▸ TASK OBJECTIVE
Rewrite the data below, replacing "Invite button" with "Share button" and changing nothing else. Leave the pictures out of your answer.

** Start RECORDS FOR THIS EXERCISE **

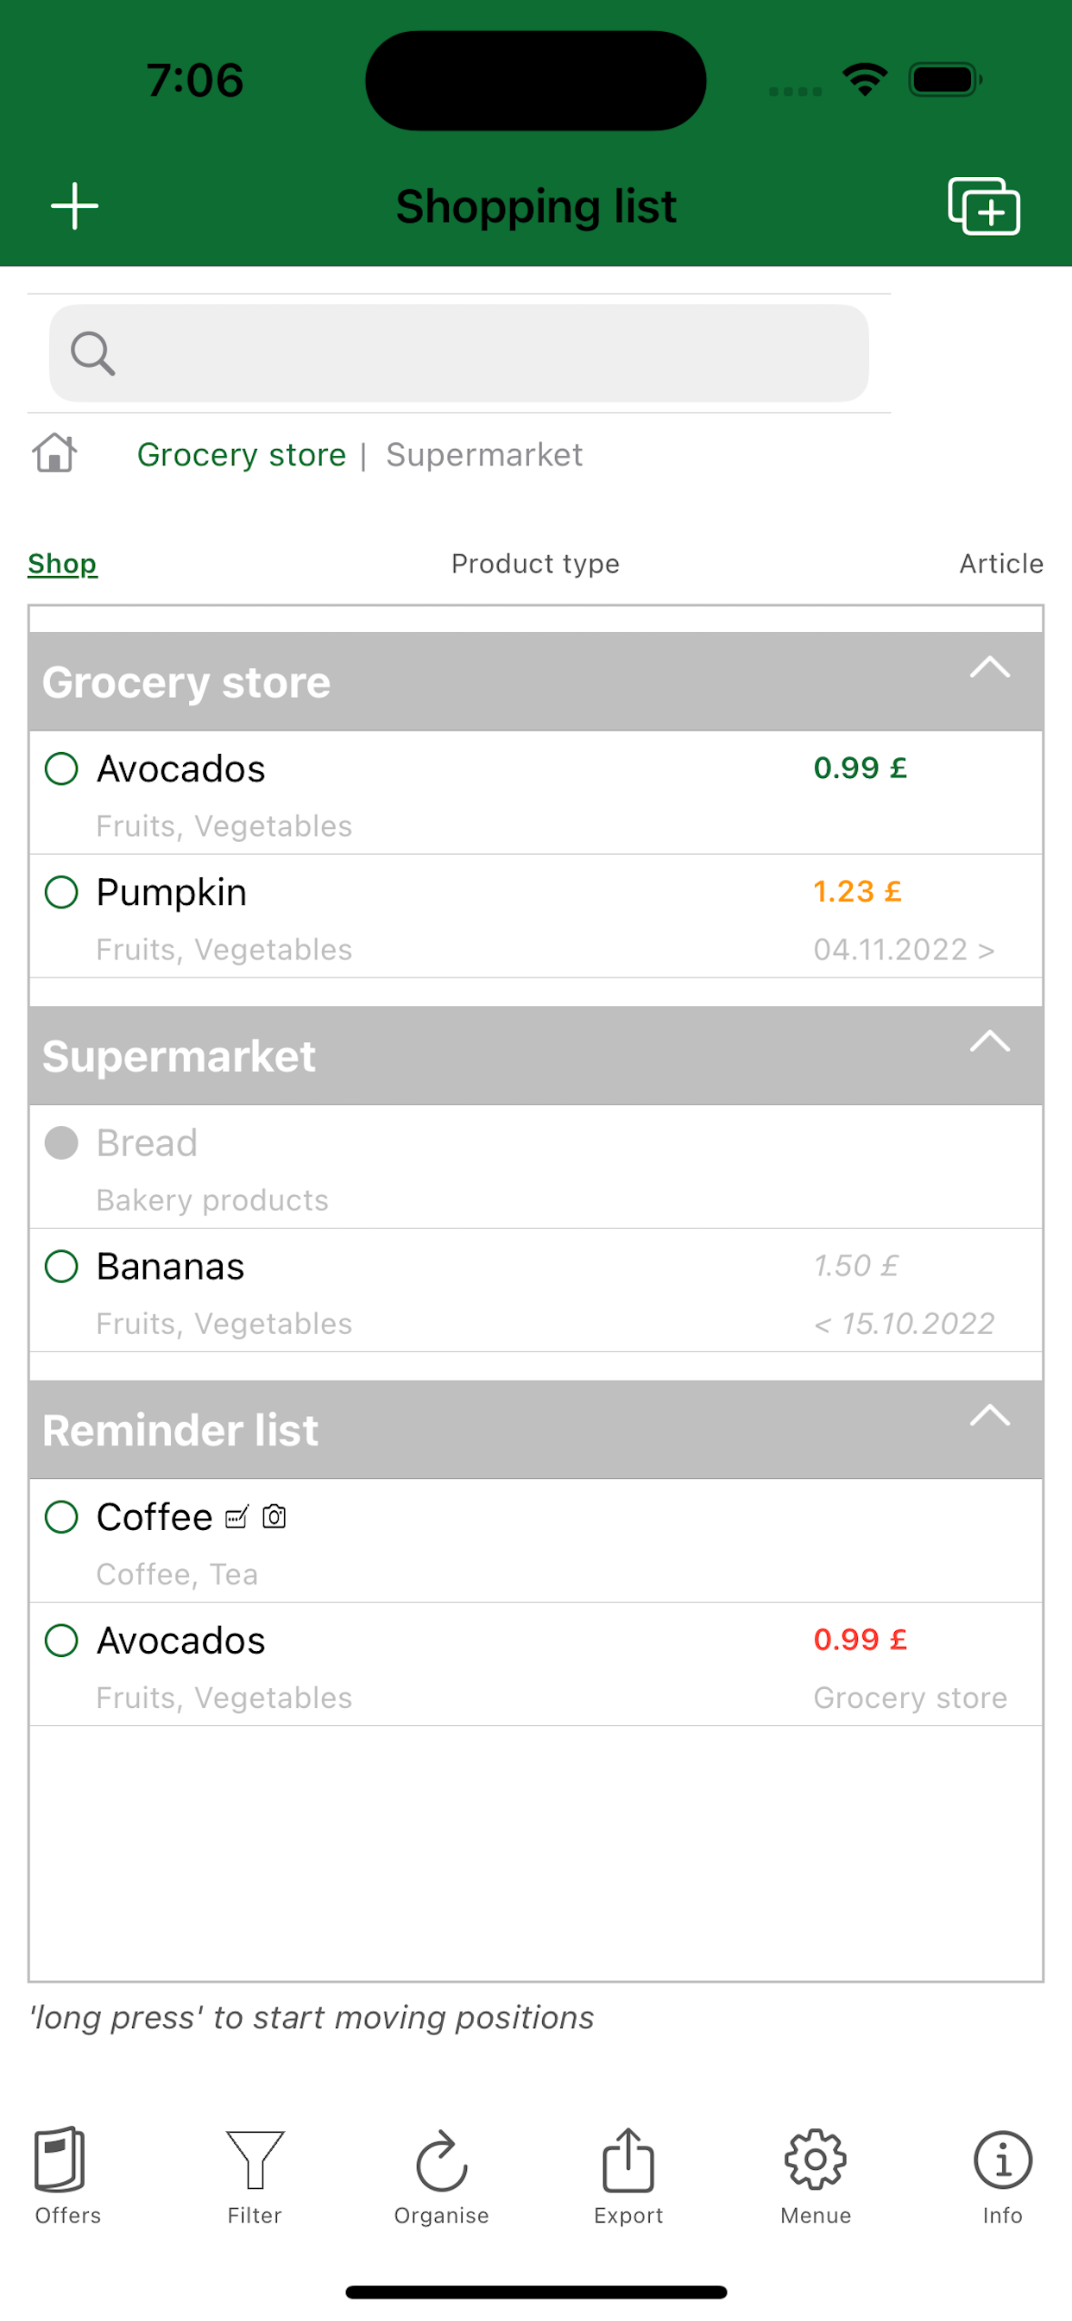Tap the camera icon beside Coffee
Screen dimensions: 1072x2321
coord(275,1516)
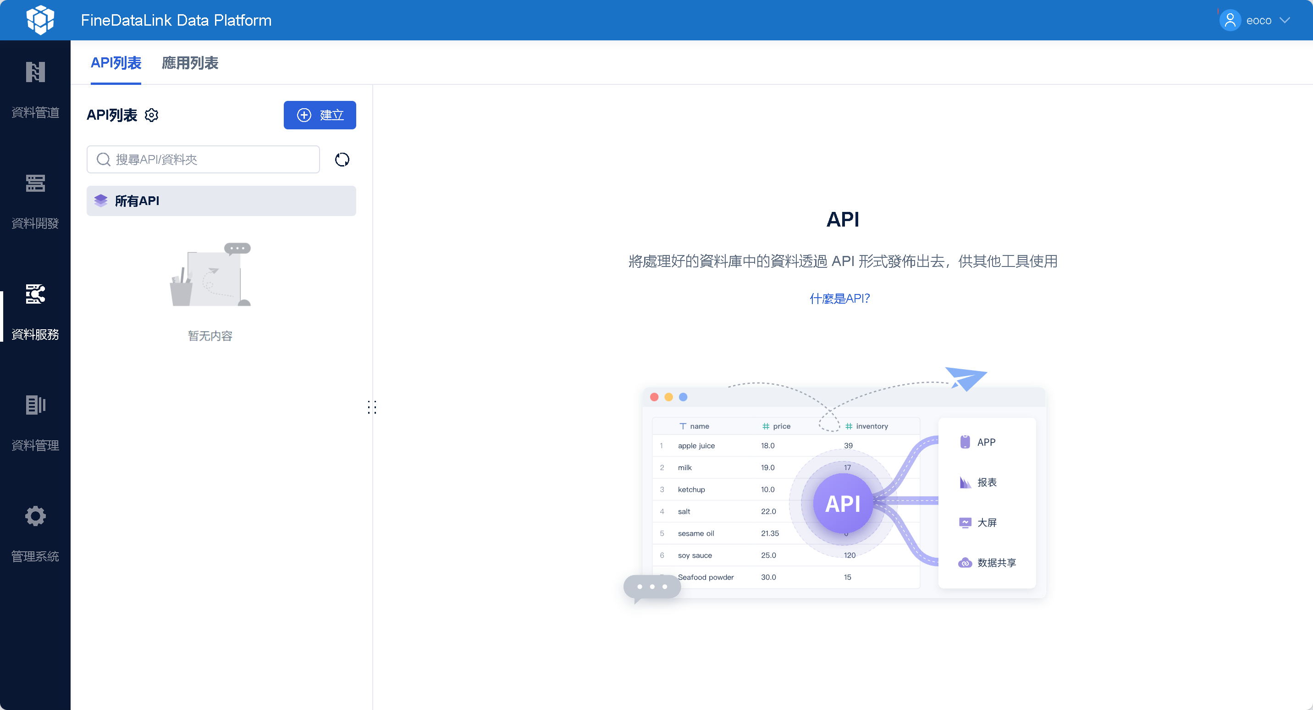Click the plus icon inside 建立 button

tap(304, 115)
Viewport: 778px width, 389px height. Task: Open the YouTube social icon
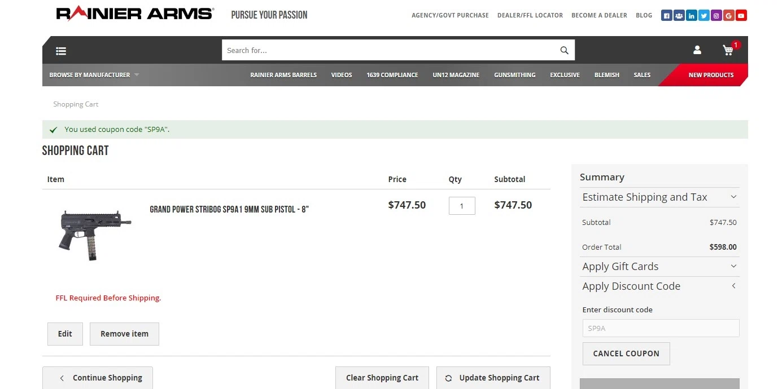tap(741, 16)
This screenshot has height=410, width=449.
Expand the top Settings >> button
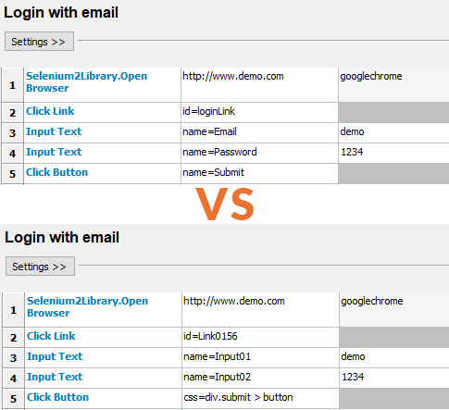point(39,42)
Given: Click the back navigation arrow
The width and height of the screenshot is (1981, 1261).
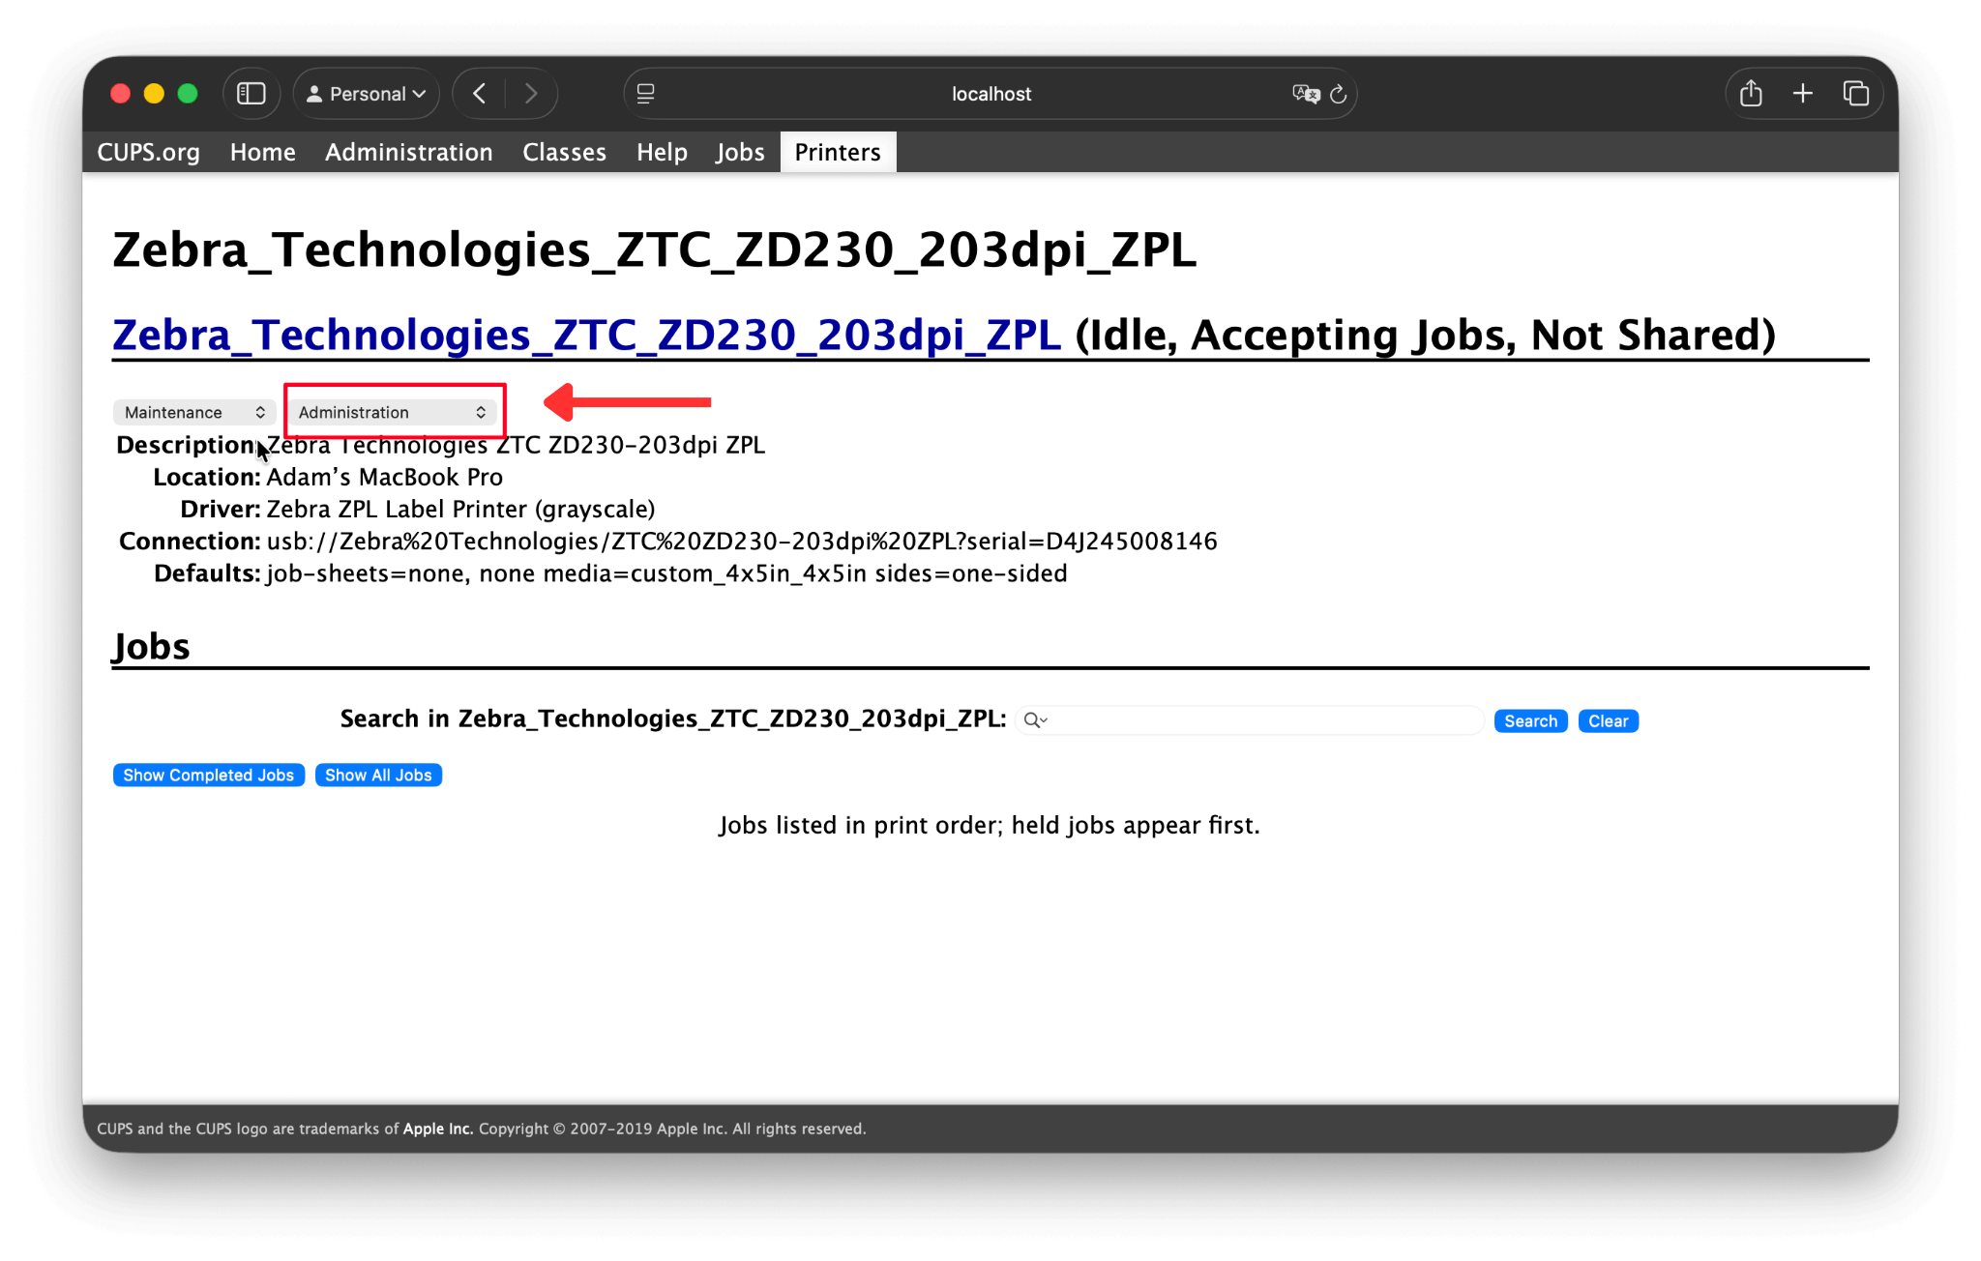Looking at the screenshot, I should click(x=480, y=94).
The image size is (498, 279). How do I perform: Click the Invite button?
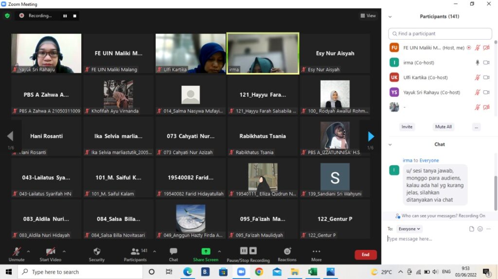pos(407,127)
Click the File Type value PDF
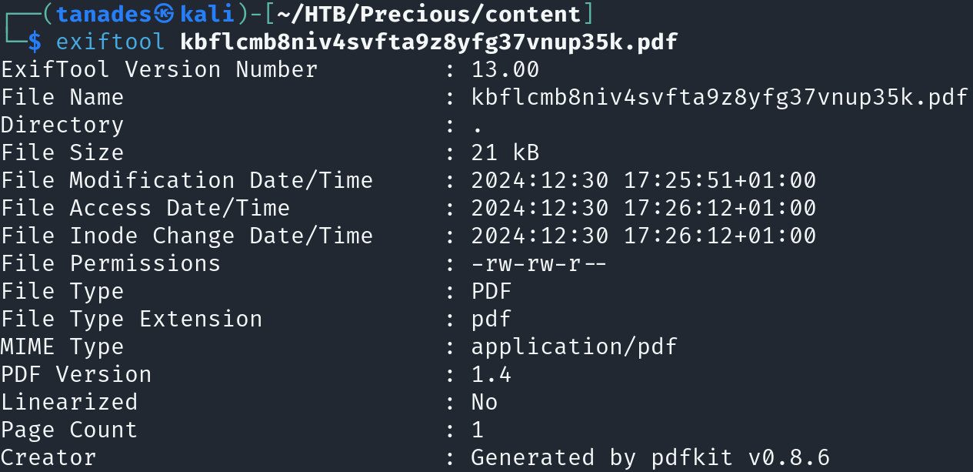 [x=491, y=291]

** End RECORDS FOR THIS EXERCISE **

▸ WRITTEN RESPONSE
Tap the camera icon beside Coffee
Screen dimensions: 1072x2321
coord(275,1516)
Click the plus icon inside 建立 button

tap(304, 115)
Viewport: 778px width, 389px height. Task: Open the YouTube social icon
tap(741, 16)
This screenshot has height=410, width=449.
Expand the top Settings >> button
point(39,42)
Given: Click the back navigation arrow
The width and height of the screenshot is (1981, 1261).
Looking at the screenshot, I should click(x=480, y=94).
The image size is (498, 279). How do I perform: Click the Share button?
pos(407,127)
Click the File Type value PDF
 [x=491, y=291]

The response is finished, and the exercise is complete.